Work instructions →
1. In the diary about The People Speak, condense the paragraph beginning "Some of the historical voices" into a shorter version that keeps its main facts.
2. From the diary about The People Speak, reproduce the stretch from "The Revelation" through "Safety and Happiness." word for word.

** begin Passage shown **

Eddie C posted a diary on Sunday asking Kossacks if they planned to watch The People Speak, which ran on the History Channel on Sunday night. I caught the diary too late, but I scrolled through my digital listings and set it up to record to my DVR when it re-ran at midnight EST.
I only just secured enough time to watch last night. I have to say - I was mesmerized. What I took away from The People Speak (and please note - this diary is NOT about that show - it's about general laziness of the American people, many of us included, in the context of current events) was nothing short of revelatory for me. It's like that thing you know intrinsically but don't really KNOW until someone hits you over the head with it.
I plan to hit you over the head over the fold.
The Backdrop
The People Speak was a program that, in an over-simplified explanation, told Howard Zinn's history of the United States in an abbreviated fashion. From Howard Zinn's website:
Using dramatic and musical performances of the letters, diaries and speeches of everyday Americans, the documentary feature film THE PEOPLE SPEAK gives voice to those who spoke up for social change throughout U.S. history, forging a nation from the bottom up with their insistence on equality and justice.
Some of the historical voices that were "performed" (for lack of a better word) in their own words included Langston Hughes, Woody Guthrie (performed by Bob Dylan), Sojourner Truth, Susan B. Anthony, Malcolm X and a host of others. It took us through a musical and verbal history - in their own words - of the people who are often NOT highlighted in history. Women. Minorities. The poor. Immigrants. The working class. It told their tales of struggle in a uniquely personal way and transported you - the viewer - in context back to the real issues of the day that are never covered in traditional historical texts.
The Revelation
The first thing that utterly struck me was the ebb and flow of history as it relates to policy. The Declaration of Independence says:
We hold these truths to be self-evident, that all men are created equal, that they are endowed by their Creator with certain unalienable Rights, that among these are Life, Liberty and the pursuit of Happiness. — That to secure these rights, Governments are instituted among Men, deriving their just powers from the consent of the governed, — That whenever any Form of Government becomes destructive of these ends, it is the Right of the People to alter or to abolish it, and to institute new Government, laying its foundation on such principles and organizing its powers in such form, as to them shall seem most likely to effect their Safety and Happiness.

** end Passage shown **
** begin Dataset extract **

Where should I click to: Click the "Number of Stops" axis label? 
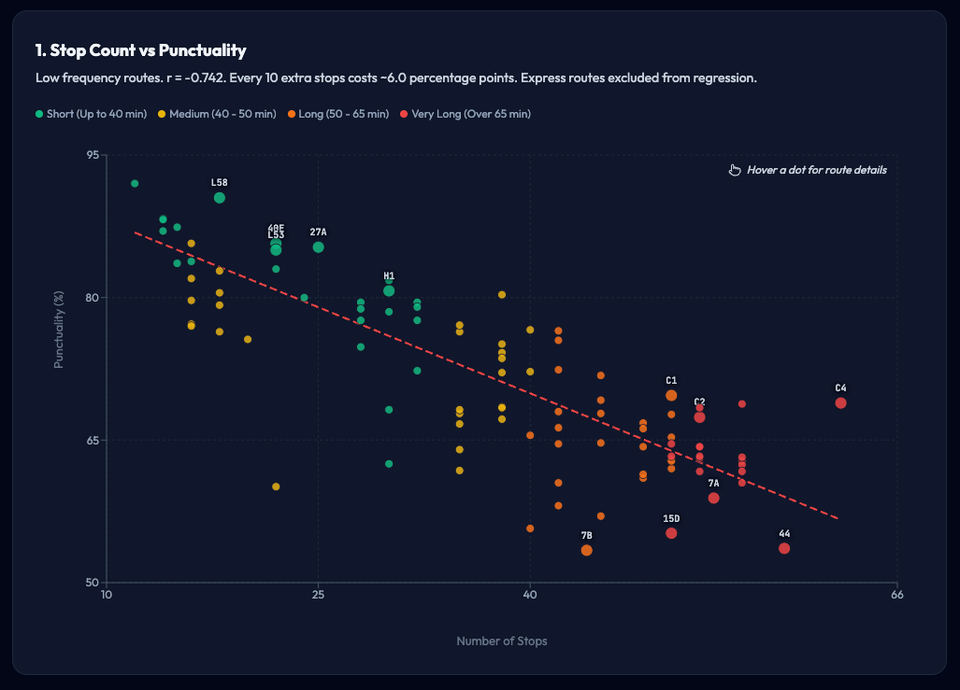click(x=501, y=641)
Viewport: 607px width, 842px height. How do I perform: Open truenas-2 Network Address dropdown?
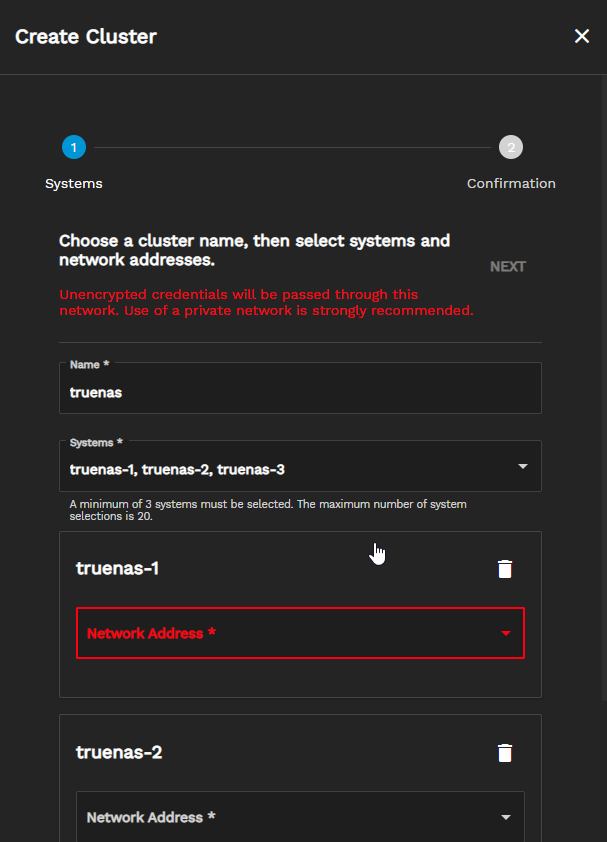(x=300, y=816)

** end Dataset extract **

Final answers →
1. The program presented historical figures such as Langston Hughes, Woody Guthrie (performed by Bob Dylan), Sojourner Truth, Susan B. Anthony and Malcolm X in their own words. Through music and speech, it gave a history of groups often left out of history: women, minorities, the poor, immigrants and the working class. It told their struggles in a personal way and brought viewers back to the real issues of their time that traditional history texts never cover.

2.
The Revelation
The first thing that utterly struck me was the ebb and flow of history as it relates to policy. The Declaration of Independence says:
We hold these truths to be self-evident, that all men are created equal, that they are endowed by their Creator with certain unalienable Rights, that among these are Life, Liberty and the pursuit of Happiness. — That to secure these rights, Governments are instituted among Men, deriving their just powers from the consent of the governed, — That whenever any Form of Government becomes destructive of these ends, it is the Right of the People to alter or to abolish it, and to institute new Government, laying its foundation on such principles and organizing its powers in such form, as to them shall seem most likely to effect their Safety and Happiness.